Was bleibt, ist die Erinnerung an einen ganz besonderen Menschen: zupackend, schriftgewaltig, kritisch, aber immer konstruktiv und nie verletzend. Robert war Architekt und Stadtplaner, und er hatte klare Botschaften, die er vor allem über die großen Zeitungen vermittelte – weit über ein Fachpublikum hinaus. Robert studierte 1980–86 Architektur und Städtebau an der TU Berlin. Seine Promotion thematisierte den Städtebau in Shanghai, ja, auch dort war er zu Hause.
In den Jahren 1990–99 arbeitete Robert als Leiter der Projektgruppe für städtebauliche Großvorhaben in der Berliner Senatsverwaltung für Bauen, Wohnen und Verkehr. Gut erinnere ich mich noch an ein solches Großvorhaben, das von Robert sorgfältig vorbereitet wurde: die Bauausstellung 1999 im Nordosten Berlins. Die Ausstellung sollte zeigen, wie suburbane Stadterweiterungen städtebaulich anspruchsvoll gestaltet werden können.
Die Überschrift seines Beitrags in der Dokumentation des ersten Werkberichts von 1998 war bezeichnend für seine Haltung: „Vision mit Bodenhaftung“. Das war die Leitlinie seines Schaffens. Die Bauausstellung 1999 war nicht unumstritten und voller Hürden. Der letzte Satz seines Beitrags brachte das wunderbar auf den Punkt: „Indes, was kann man unter heutigen Bedingungen mehr erwarten, als offen zu sein für die Zukunft?“ Das Musterbauvorhaben wurde schließlich aufgrund des wohnungspolitischen Kurswechsels des Landes Berlin nicht realisiert und ist heute, wie so vieles in Berlin aus dieser Zeit, vollständig in Vergessenheit geraten.
Im Jahr 2000 wechselte Robert in das Bundesamt für Bauwesen und Raumordnung BBR und leitete dort die Abteilung Bau- und Wohnungswesen. In dieser Funktion, wie es so schön in einer Erklärung des Bundesinstituts heißt, formulierte er „die drängenden Fragen stets am Puls der Zeit“. Zuletzt war er stellvertretender Leiter des heutigen Bundesinstituts für Bau-, Stadt- und Raumforschung BBSR.

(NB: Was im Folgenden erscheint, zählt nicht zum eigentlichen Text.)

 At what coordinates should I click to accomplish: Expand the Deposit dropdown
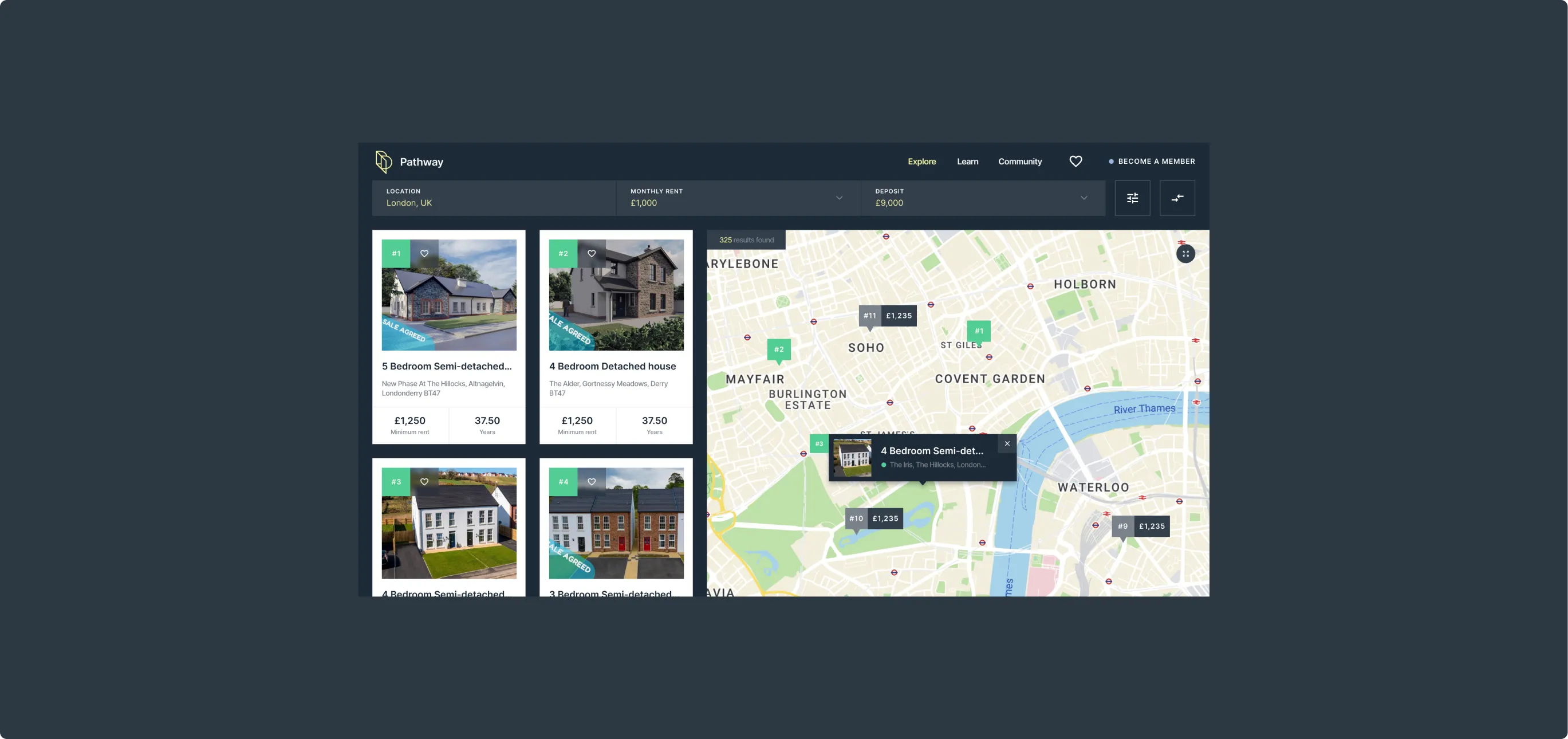[x=1084, y=198]
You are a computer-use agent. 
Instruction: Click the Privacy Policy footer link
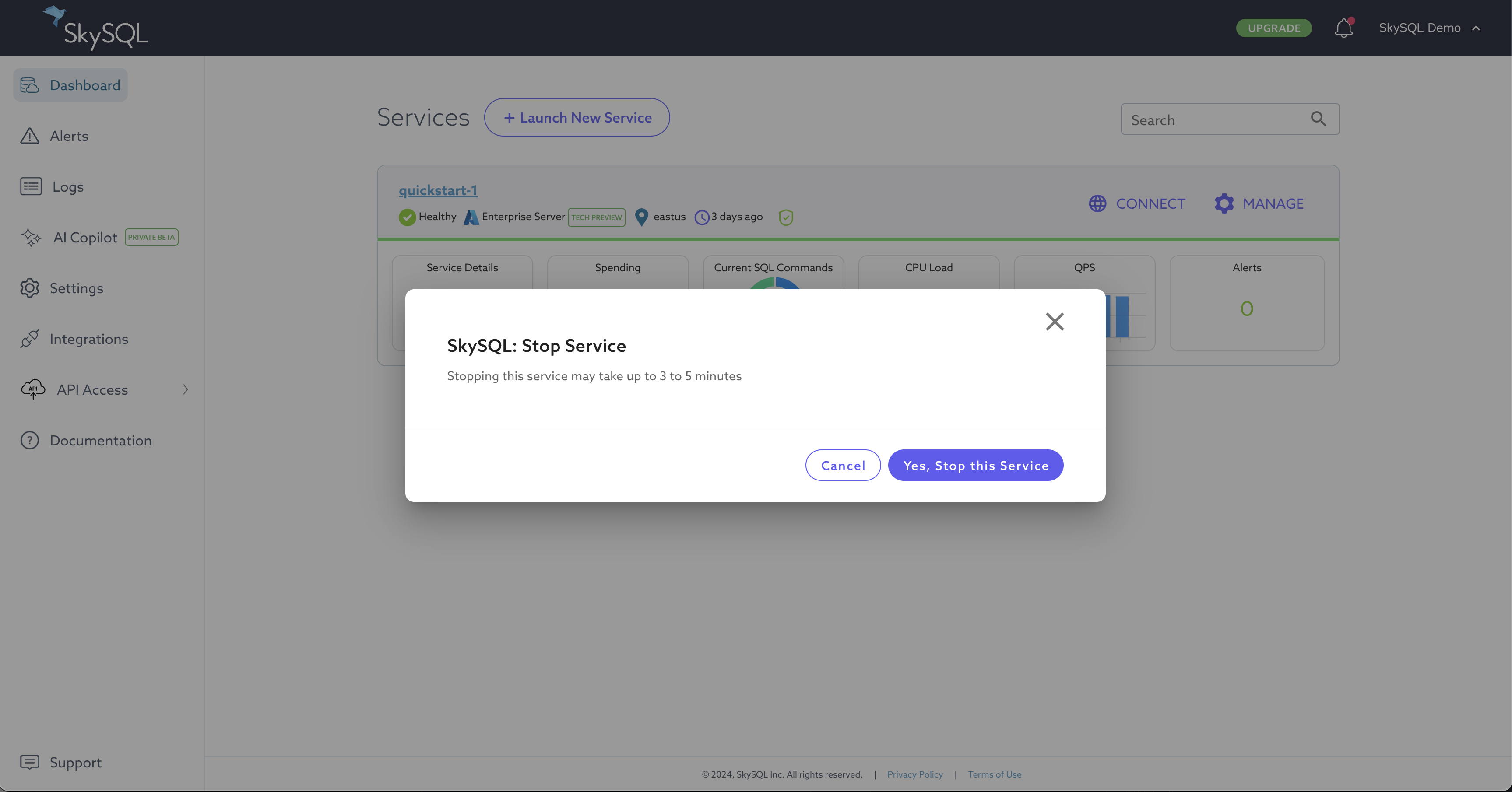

Unsere Bekanntschaft ging weit in die 1990er Jahre zurück und vertiefte sich im Rahmen unserer gemeinsamen Tätigkeit im Verein Forum Stadt, einem Netzwerk historischer Städte. Dort bereicherte Robert seit 2008 das wissenschaftliche Kuratorium durch seine politisch-praktische Expertise, die sich immer wieder inspirierend von den Beiträgen der dort sonst vertretenen Hochschullehrer abhob. Wichtigstes Tätigkeitsfeld des Vereins Forum Stadt war (und ist) die Durchführung von Tagungen zu Themen, die kleine und mittlere Städte mit bedeutender Altbausubstanz betreffen. Hier war seine Erfahrung als wissenschaftlich geschulter Praktiker von großer Bedeutung, er schlug Themen vor, aber auch Vortragende und kümmerte sich um Organisation wie Finanzen. Und er war ein gerne gelesener Autor der gleichnamigen Zeitschrift des Vereins, der letzten wirklich interdisziplinären „Zeitschrift für Stadtgeschichte, Stadtsoziologie, Denkmalpflege und Stadtentwicklung“, einer Zeitschrift, die sich nicht nur an ein Universitätspublikum richtet, sondern vor allem auch an die kommunalen Praktiker.
Einer seiner vielen Artikel dort widmete sich der Schönheit der Städte, einem Thema, das Robert sehr wichtig war. 2011 fasste Robert seine Botschaft mit folgenden Worten zusammen: „Was also hat es mit der ‚schönen Stadt‘ auf sich? Als Ziel kann man sie gar nicht in Abrede stellen. Städtebau aber darf nicht zur (reinen) Symbolpolitik werden, darf sich nicht in ‚Embellissement‘ erschöpfen, darf nicht bloß eine Ästhetik des Stadterlebnisses beabsichtigen. Aneignen, heimisch werden, Identität erzeugen: Das sind Desiderate, auf die eine zeitgemäße Stadtentwicklung sich qualitativ einlassen muss …“ Eine Aufforderung an uns alle!